— Prompt —
Set down the material in full. Keep every line exactly as it is.

****************

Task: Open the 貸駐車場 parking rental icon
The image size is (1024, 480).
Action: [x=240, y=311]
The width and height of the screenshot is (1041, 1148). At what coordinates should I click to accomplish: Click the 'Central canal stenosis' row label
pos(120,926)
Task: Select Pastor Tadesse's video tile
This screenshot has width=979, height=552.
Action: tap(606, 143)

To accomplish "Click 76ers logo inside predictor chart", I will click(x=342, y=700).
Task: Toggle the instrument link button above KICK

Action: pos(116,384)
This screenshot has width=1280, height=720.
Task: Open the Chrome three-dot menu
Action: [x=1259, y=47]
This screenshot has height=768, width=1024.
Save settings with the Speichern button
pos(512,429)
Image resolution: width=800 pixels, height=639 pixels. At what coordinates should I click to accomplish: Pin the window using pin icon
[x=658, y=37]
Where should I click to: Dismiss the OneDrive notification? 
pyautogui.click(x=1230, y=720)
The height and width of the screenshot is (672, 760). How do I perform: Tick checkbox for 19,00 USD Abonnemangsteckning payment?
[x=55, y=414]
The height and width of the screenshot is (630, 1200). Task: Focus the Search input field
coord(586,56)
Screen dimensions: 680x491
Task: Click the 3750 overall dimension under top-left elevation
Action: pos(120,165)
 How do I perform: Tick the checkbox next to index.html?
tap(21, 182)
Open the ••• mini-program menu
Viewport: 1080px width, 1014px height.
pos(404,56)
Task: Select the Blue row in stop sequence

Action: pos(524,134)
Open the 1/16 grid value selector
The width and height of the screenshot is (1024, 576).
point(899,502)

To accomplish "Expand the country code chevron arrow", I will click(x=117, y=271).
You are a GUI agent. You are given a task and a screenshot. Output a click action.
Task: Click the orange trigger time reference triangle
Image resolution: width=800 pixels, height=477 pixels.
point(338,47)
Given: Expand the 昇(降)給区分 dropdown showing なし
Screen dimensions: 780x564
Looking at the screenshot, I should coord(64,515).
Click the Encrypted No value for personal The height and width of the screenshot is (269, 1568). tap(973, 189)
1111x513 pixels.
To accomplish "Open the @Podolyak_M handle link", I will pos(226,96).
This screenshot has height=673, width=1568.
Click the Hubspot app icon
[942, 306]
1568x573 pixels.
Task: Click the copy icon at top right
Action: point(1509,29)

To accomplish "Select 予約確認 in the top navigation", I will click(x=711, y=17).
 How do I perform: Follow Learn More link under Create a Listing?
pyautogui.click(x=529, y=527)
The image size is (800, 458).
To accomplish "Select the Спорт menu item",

****************

— Your solution —
Task: Open the 貸駐車場 parking rental icon
The image size is (1024, 480).
Action: [x=240, y=311]
The width and height of the screenshot is (1041, 1148). At what coordinates should I click to accomplish: Click the 'Central canal stenosis' row label
pos(120,926)
Task: Select Pastor Tadesse's video tile
This screenshot has width=979, height=552.
Action: tap(606, 143)

To accomplish "Click 76ers logo inside predictor chart", I will click(x=342, y=700).
Task: Toggle the instrument link button above KICK

Action: pos(116,384)
This screenshot has width=1280, height=720.
Task: Open the Chrome three-dot menu
Action: [x=1259, y=47]
This screenshot has height=768, width=1024.
Save settings with the Speichern button
pos(512,429)
Image resolution: width=800 pixels, height=639 pixels. At what coordinates should I click to accomplish: Pin the window using pin icon
[x=658, y=37]
Where should I click to: Dismiss the OneDrive notification? 
pyautogui.click(x=1230, y=720)
The height and width of the screenshot is (672, 760). How do I perform: Tick checkbox for 19,00 USD Abonnemangsteckning payment?
[x=55, y=414]
The height and width of the screenshot is (630, 1200). Task: Focus the Search input field
coord(586,56)
Screen dimensions: 680x491
Task: Click the 3750 overall dimension under top-left elevation
Action: pos(120,165)
 How do I perform: Tick the checkbox next to index.html?
tap(21, 182)
Open the ••• mini-program menu
Viewport: 1080px width, 1014px height.
pos(404,56)
Task: Select the Blue row in stop sequence

Action: pos(524,134)
Open the 1/16 grid value selector
The width and height of the screenshot is (1024, 576).
point(899,502)

To accomplish "Expand the country code chevron arrow", I will click(x=117, y=271).
You are a GUI agent. You are given a task and a screenshot. Output a click action.
Task: Click the orange trigger time reference triangle
Image resolution: width=800 pixels, height=477 pixels.
point(338,47)
Given: Expand the 昇(降)給区分 dropdown showing なし
Screen dimensions: 780x564
Looking at the screenshot, I should coord(64,515).
Click the Encrypted No value for personal The height and width of the screenshot is (269, 1568). tap(973, 189)
1111x513 pixels.
To accomplish "Open the @Podolyak_M handle link", I will pos(226,96).
This screenshot has height=673, width=1568.
Click the Hubspot app icon
[942, 306]
1568x573 pixels.
Task: Click the copy icon at top right
Action: point(1509,29)

To accomplish "Select 予約確認 in the top navigation", I will click(x=711, y=17).
 How do I perform: Follow Learn More link under Create a Listing?
pyautogui.click(x=529, y=527)
The image size is (800, 458).
To accomplish "Select the Спорт menu item",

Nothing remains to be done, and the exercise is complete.